# WHAT THE EXERCISE ASKS:
Return the portion of the passage about symmetry in the early universe between "And you can" and "normal everyday universe.", inclusive, copied word for word.

# SELECTED EXTRACT:
********************
And I'm not talking like when the universe was a thousand years old or a hundred years old or a second old. I'm talking about when it was a billionth of a billionth of a billionth and probably a few more billionths of a second old. Some tiny fraction. Life in that universe would be completely unrecognizable to us today. The forces of nature that we identify and we recognize and we enjoy, the structures, the chemistry, just just everything is different.

Life in the early universe was symmetric. Life in the early universe, especially when it comes to the forces of nature, had a certain symmetry to it that is completely and totally broken today. The symmetries, it it's it's a little bit hard to describe the symmetries, and one of these days, I'll do a whole episode just on symmetries and forces of nature. Feel free to ask. But the symmetries are symmetries in the mathematics.

You write down the equations that describe these forces, and then there are certain reflections. There are certain things that stay the same if you flip things around or move them to a different point in space or change the charge or something. Some things stay the same, and those are called symmetries. And each force of nature represents a certain symmetry in nature. So there there's a symmetry in nature and in the mathematics, and then that symmetry is the electromagnetic force and weak nuclear, strong nuclear.

And you can combine these symmetries into almost like an overarching symmetry, a group of symmetries, some some higher order mathematical structure. And I know I'm being very, very vague here, and that's on purpose. You'll see why. You can combine symmetries and make higher order symmetries, but these symmetries only appear at high energies. So if we run a particle collider experiment, we start slamming atoms together, in that moment, in the heat of that moment of the collision, certain symmetries can appear that don't appear in normal everyday universe.

And this means that the forces combine. The weak nuclear and the electromagnetic forces, each one representing a certain symmetry, At high energies, they combine, they unify into a single force. We call it the electroweak force. And the electroweak force has its own symmetry that must be broken apart at low temperatures to give us electromagnetism and weak nuclear. These are the unification theories.

The unification theories are physicists trying to find higher order symmetry in the universe. And that's basically what modern physics is. It's a search for for deep symmetries. So life in the early universe was ruled by these higher order symmetries. And by the way, we don't know all of the higher order symmetries.

We know the combination of weak nuclear and electromagnetism. We've got that down. That's old news. We're working on combining strong nuclear. That's called a grand unified theory or GUT.

If we can fold that in and understand all the mathematical nuances, that'd be awesome. We're not quite there yet. And then if we know how to unify all four forces of nature under a single symmetry, that's a theory of everything, which we don't have at all. But the early universe at high energy was in this symmetric state. It was simply different.

Just the forces of nature that we identify now were gone. They didn't exist yet. They were replaced by this higher order thing, and I don't want you to think of electroweak as just electromagnetism and weak nuclear. No. It's a new thing.

It's a different thing. It's electroweak. There's different force carriers. They have different properties. It's a new thing.
********************
# SUPPLIED DATA:

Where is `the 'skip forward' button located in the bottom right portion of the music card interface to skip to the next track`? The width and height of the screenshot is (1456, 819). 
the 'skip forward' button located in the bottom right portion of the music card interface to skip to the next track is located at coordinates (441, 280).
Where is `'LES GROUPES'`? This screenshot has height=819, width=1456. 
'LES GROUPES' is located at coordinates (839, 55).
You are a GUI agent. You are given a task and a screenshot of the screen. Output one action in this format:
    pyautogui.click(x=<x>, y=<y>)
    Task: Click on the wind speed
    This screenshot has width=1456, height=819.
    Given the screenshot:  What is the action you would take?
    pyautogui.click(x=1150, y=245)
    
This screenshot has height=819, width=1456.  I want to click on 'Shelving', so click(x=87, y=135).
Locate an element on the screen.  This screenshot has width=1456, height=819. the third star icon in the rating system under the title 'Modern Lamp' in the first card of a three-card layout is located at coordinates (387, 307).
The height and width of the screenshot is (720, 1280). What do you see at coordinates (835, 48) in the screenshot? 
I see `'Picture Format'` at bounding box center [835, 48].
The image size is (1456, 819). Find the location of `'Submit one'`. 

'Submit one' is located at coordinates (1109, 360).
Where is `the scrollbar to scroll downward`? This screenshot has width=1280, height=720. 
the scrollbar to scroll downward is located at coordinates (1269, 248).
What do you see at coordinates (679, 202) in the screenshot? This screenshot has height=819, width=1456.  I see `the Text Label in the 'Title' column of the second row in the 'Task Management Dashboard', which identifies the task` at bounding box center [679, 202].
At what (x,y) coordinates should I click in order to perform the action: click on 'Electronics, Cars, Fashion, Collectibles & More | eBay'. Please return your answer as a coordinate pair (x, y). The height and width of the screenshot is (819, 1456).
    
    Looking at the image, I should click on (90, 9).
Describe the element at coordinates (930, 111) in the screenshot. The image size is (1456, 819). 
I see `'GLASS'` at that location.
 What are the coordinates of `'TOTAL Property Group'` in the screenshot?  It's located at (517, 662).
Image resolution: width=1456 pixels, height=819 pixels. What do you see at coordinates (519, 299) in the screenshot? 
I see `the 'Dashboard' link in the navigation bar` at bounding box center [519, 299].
********************
# SOLVED EXERCISE:
And you can combine these symmetries into almost like an overarching symmetry, a group of symmetries, some some higher order mathematical structure. And I know I'm being very, very vague here, and that's on purpose. You'll see why. You can combine symmetries and make higher order symmetries, but these symmetries only appear at high energies. So if we run a particle collider experiment, we start slamming atoms together, in that moment, in the heat of that moment of the collision, certain symmetries can appear that don't appear in normal everyday universe.